> WORK ORDER:
Each record that follows is to be reproduced verbatim.

** RECORDS PROVIDED follows **

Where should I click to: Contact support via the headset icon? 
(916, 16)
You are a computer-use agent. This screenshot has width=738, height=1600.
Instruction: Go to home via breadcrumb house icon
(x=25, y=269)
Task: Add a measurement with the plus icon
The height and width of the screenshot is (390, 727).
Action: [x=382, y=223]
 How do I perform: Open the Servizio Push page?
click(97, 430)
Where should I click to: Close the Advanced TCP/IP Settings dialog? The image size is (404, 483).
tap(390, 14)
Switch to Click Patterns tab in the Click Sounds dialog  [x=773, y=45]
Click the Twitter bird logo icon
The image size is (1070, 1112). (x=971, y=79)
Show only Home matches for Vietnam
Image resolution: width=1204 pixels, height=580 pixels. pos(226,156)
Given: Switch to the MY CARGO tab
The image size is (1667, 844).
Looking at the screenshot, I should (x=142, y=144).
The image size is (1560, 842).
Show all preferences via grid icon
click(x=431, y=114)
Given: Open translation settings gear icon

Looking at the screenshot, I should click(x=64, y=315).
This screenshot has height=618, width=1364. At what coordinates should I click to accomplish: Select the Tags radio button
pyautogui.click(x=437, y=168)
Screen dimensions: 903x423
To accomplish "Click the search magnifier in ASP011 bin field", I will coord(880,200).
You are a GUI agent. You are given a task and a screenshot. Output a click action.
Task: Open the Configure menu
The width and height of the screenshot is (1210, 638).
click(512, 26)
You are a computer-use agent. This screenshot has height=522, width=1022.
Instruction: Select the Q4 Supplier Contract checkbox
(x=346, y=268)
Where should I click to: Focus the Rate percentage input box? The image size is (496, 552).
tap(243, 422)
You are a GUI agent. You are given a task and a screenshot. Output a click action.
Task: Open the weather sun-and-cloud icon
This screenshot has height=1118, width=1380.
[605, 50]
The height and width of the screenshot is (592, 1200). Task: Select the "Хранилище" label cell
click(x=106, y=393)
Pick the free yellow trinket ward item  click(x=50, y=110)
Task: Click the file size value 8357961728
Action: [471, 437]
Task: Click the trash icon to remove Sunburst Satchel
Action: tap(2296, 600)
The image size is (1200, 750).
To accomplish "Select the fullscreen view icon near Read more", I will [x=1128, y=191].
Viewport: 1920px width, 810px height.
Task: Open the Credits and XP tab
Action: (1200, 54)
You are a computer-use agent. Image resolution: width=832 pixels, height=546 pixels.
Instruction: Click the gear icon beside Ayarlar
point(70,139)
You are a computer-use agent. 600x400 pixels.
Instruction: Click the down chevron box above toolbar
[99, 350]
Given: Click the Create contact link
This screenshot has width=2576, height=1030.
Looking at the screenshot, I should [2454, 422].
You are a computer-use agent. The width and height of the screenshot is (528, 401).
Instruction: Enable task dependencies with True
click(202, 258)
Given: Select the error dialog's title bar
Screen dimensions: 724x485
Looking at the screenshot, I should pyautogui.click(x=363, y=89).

** End of RECORDS PROVIDED **

> ANSWER SPACE:
Where should I click to: Contact support via the headset icon? 
(916, 16)
You are a computer-use agent. This screenshot has width=738, height=1600.
Instruction: Go to home via breadcrumb house icon
(x=25, y=269)
Task: Add a measurement with the plus icon
The height and width of the screenshot is (390, 727).
Action: [x=382, y=223]
 How do I perform: Open the Servizio Push page?
click(97, 430)
Where should I click to: Close the Advanced TCP/IP Settings dialog? The image size is (404, 483).
tap(390, 14)
Switch to Click Patterns tab in the Click Sounds dialog  [x=773, y=45]
Click the Twitter bird logo icon
The image size is (1070, 1112). (x=971, y=79)
Show only Home matches for Vietnam
Image resolution: width=1204 pixels, height=580 pixels. pos(226,156)
Given: Switch to the MY CARGO tab
The image size is (1667, 844).
Looking at the screenshot, I should (x=142, y=144).
The image size is (1560, 842).
Show all preferences via grid icon
click(x=431, y=114)
Given: Open translation settings gear icon

Looking at the screenshot, I should click(x=64, y=315).
This screenshot has height=618, width=1364. At what coordinates should I click to accomplish: Select the Tags radio button
pyautogui.click(x=437, y=168)
Screen dimensions: 903x423
To accomplish "Click the search magnifier in ASP011 bin field", I will coord(880,200).
You are a GUI agent. You are given a task and a screenshot. Output a click action.
Task: Open the Configure menu
The width and height of the screenshot is (1210, 638).
click(512, 26)
You are a computer-use agent. This screenshot has height=522, width=1022.
Instruction: Select the Q4 Supplier Contract checkbox
(x=346, y=268)
Where should I click to: Focus the Rate percentage input box? The image size is (496, 552).
tap(243, 422)
You are a GUI agent. You are given a task and a screenshot. Output a click action.
Task: Open the weather sun-and-cloud icon
This screenshot has height=1118, width=1380.
[605, 50]
The height and width of the screenshot is (592, 1200). Task: Select the "Хранилище" label cell
click(x=106, y=393)
Pick the free yellow trinket ward item  click(x=50, y=110)
Task: Click the file size value 8357961728
Action: [471, 437]
Task: Click the trash icon to remove Sunburst Satchel
Action: tap(2296, 600)
The image size is (1200, 750).
To accomplish "Select the fullscreen view icon near Read more", I will [x=1128, y=191].
Viewport: 1920px width, 810px height.
Task: Open the Credits and XP tab
Action: (1200, 54)
You are a computer-use agent. Image resolution: width=832 pixels, height=546 pixels.
Instruction: Click the gear icon beside Ayarlar
point(70,139)
You are a computer-use agent. 600x400 pixels.
Instruction: Click the down chevron box above toolbar
[99, 350]
Given: Click the Create contact link
This screenshot has width=2576, height=1030.
Looking at the screenshot, I should [2454, 422].
You are a computer-use agent. The width and height of the screenshot is (528, 401).
Instruction: Enable task dependencies with True
click(202, 258)
Given: Select the error dialog's title bar
Screen dimensions: 724x485
Looking at the screenshot, I should pyautogui.click(x=363, y=89).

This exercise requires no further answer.